Our origins trace back to the end of the 19th century, when Giovanni Agnelli founded Fabbrica Italiana Automobili Torino, or FIAT. He led the company over the decades by innovating, expanding internationally and investing in new industries. In 1923 he acquired the football club Juventus, founded a few years earlier in Turin. It marked the beginning of the longest uninterrupted ownership of a sports franchise in the world. In recognition of his achievements, Giovanni Agnelli was awarded the highest honour of the Italian parliament, becoming Il Senatore.
In 1927, he established Istituto Finanziario Industriale, or IFI, a holding company that brought together his shareholdings in Fiat and other sectors including food (Cinzano), consumer goods (Società Anonima Manifattura Pellami e Calzature), financial services (Sava), airlines (Società Aviolinee Italiane), industrials (RIV, Vetrocoke, Società Idroelettrica Piemontese-SIP) and real estate (Sestriere). At around this time, he also acquired La Stampa, one of the most prestigious Italian daily newspapers.
Industrial development and acquisitions went hand in hand in the years that followed. Fiat was not only launching successful cars, including the famous Topolino, it also made heavy engines for the navy and built a variety of planes, trains, tractors and lorries (a strategy called “Earth, Sea and Sky”). IFI, meanwhile, acquired companies in the food and cement sectors.
The rapid expansion was interrupted by the war, but post-war reconstruction began a new cycle of investments and development. Istituto Commerciale Laniero Italiano (later renamed IFIL) was acquired and IFINT (IFI International) was established in 1964 to bring together the group’s international investments. In 1969, an agreement with the race-car entrepreneur Enzo Ferrari heralded the beginning of a partnership between the two families that saw the famous “Prancing Horse” become one of the most admired brands in the world.
The group companies flourished. In the 1990s, more world-famous names were added to the portfolio, including Chateaux Margaux, Club Méditerranée, and the iconic Rockefeller Center in New York City. By the end of the century, IFINT acquired Exor Group and extended its reach globally with investments in Asia.
The new millennium, however, began with a business crisis at Fiat. The Agnelli family responded by changing the leadership and injecting new capital, which set the stage for the company’s turnaround and a merger with Chrysler to create FCA.

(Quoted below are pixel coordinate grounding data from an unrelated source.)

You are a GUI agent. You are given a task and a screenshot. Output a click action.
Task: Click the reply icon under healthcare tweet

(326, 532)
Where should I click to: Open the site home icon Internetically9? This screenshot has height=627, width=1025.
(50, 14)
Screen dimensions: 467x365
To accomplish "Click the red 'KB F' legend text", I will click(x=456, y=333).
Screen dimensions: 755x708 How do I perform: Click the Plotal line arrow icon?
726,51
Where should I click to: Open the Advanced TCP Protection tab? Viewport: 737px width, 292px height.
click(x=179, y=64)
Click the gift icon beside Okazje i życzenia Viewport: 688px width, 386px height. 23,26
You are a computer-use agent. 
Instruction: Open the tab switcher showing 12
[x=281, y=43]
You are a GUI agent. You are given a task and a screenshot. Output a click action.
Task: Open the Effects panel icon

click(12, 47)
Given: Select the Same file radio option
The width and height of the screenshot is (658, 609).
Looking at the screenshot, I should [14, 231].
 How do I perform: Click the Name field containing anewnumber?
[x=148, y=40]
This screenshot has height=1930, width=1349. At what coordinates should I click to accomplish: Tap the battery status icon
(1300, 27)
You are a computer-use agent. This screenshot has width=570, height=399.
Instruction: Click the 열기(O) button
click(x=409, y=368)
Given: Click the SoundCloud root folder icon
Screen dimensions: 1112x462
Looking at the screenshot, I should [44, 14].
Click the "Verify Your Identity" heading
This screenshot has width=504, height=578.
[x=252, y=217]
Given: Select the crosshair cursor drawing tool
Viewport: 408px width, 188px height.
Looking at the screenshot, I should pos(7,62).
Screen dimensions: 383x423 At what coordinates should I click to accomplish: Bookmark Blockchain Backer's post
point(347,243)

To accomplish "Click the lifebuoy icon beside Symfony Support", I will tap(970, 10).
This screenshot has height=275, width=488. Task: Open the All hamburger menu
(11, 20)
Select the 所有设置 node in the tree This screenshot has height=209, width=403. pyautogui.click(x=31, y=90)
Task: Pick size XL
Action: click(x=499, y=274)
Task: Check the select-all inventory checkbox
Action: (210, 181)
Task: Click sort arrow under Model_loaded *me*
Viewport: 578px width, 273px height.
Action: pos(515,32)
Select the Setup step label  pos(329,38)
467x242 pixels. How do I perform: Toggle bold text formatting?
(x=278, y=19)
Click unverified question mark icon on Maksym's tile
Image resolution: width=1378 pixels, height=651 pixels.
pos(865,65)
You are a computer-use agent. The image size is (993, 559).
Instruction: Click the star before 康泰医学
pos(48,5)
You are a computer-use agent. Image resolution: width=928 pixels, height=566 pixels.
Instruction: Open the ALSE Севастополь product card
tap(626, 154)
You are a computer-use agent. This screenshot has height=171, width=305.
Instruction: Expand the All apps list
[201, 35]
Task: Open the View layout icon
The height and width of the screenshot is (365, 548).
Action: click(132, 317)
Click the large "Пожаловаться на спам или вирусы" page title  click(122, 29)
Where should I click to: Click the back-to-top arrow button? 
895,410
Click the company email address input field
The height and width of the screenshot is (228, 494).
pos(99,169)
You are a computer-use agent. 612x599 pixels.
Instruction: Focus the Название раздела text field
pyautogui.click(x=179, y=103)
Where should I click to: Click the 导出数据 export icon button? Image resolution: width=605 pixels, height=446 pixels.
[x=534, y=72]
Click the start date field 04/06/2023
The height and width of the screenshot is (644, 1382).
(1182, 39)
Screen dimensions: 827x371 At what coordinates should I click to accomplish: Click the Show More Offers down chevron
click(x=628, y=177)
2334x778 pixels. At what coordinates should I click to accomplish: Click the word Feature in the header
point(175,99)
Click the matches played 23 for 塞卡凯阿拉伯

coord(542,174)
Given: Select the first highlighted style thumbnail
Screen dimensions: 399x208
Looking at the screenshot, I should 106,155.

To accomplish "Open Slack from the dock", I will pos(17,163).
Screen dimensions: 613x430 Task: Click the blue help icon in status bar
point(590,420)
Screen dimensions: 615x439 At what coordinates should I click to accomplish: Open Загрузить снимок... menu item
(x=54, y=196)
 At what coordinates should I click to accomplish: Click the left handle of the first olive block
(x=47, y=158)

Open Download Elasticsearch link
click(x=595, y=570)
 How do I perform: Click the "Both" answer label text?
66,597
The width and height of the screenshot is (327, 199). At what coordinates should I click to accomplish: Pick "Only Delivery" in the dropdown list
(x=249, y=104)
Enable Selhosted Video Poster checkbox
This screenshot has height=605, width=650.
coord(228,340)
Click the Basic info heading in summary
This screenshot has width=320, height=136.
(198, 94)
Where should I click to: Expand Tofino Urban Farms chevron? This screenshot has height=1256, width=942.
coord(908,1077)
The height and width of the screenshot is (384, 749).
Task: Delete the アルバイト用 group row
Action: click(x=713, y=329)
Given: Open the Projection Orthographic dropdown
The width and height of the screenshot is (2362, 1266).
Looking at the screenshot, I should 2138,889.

At the same time, work began to simplify the group structure and shape its current profile: Exor became the sole holding company for all the group’s companies, completed the acquisition of PartnerRe (one of the world’s leading reinsurance firms), and acquired a substantial shareholding in The Economist (among the world’s most-respected media companies).
A century on from the founding of Fiat, Il Senatore’s entrepreneurial spirit and financial discipline are as alive as ever. It drove us to build great companies. And it continues to guide us in everything that we do.